-- TEXT TO READ start --

Sadly, one of the open tabs I lost in a recent crash was an article about public space, and how it would actually be more accurate to refer to the vast majority of it as "publicly accessible space," but not "public space." (I do have several other articles bookmarked talking about privately owned public spaces - like the particularly unusual situation of Zuccoti Park - and related issues. A number of architecture and related sites have been covering this.)

One of the things I find most distressing about living in cities is this notion of parks that close at dusk. Maybe the parks back home closed, too, and I was just unaware of the fact. But they sure didn't have fucking chain link or other fencing all around them, with a few entrances, and signs telling you when you were allowed to use the public space.

This "closed after dark" leads to complete bullshit like this from NYC, where if you don't have your ID with you while unknowingly trespassing, you can wind up in jail for 36 hours, or however long it takes the system to process you.

Here's a great article, which draws some parallels between OWS and NYC post-9/11.

As I wandered in the Zuccotti Park area last week, I was struck again by how much what really happened on the morning of September 11th has been willfully misremembered. It can be found nowhere in the plaques and monuments. Firemen more than deserve their commemorations, but mostly they acted in vain, on bad orders from above, and with fatally flawed communications equipment. The fact is: the people in the towers and the neighborhood — think of them as civil society coming together in crisis — largely rescued themselves, . . .

Ordinary people shone that morning. They were not terrorized; they were galvanized into action, and they were heroic. And it didn’t stop with that morning either. That day, that week they began to talk about what the events of 9/11 actually meant for them, and they acted to put their world back together, practically and philosophically. All of which terrified the Bush administration, which soon launched not only its “global war on terror” and its invasion of Afghanistan, but a campaign against civil society. It was aimed at convincing each of us that we should stay home, go shopping, fear everything except the government, and spy on each other.

-- TEXT TO READ end --
-- DATASET RECORDS start --

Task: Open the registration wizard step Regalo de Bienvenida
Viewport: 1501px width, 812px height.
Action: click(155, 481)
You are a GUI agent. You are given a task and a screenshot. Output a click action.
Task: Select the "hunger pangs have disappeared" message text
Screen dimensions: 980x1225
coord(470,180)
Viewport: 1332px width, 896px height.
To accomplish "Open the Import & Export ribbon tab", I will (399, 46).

-- DATASET RECORDS end --

▶ REQUIRED TASK A: Please reproduce the post about public space word for word, starting at "One of the things" and ending at "and NYC post-9/11.".
▶ REQUIRED TASK B: In the post about public space, how long can a person without ID be held in jail in NYC for unknowingly trespassing in a park after dark?
▶ REQUIRED TASK C: Using the post about public space, explain why the firemen on the morning of September 11th mostly acted in vain.

▶ EXERCISE SOLUTION A:
One of the things I find most distressing about living in cities is this notion of parks that close at dusk. Maybe the parks back home closed, too, and I was just unaware of the fact. But they sure didn't have fucking chain link or other fencing all around them, with a few entrances, and signs telling you when you were allowed to use the public space.

This "closed after dark" leads to complete bullshit like this from NYC, where if you don't have your ID with you while unknowingly trespassing, you can wind up in jail for 36 hours, or however long it takes the system to process you.

Here's a great article, which draws some parallels between OWS and NYC post-9/11.

▶ EXERCISE SOLUTION B: 36 hours, or however long it takes the system to process them.

▶ EXERCISE SOLUTION C: The firemen mostly acted in vain because they were working on bad orders from above. They were also using fatally flawed communications equipment.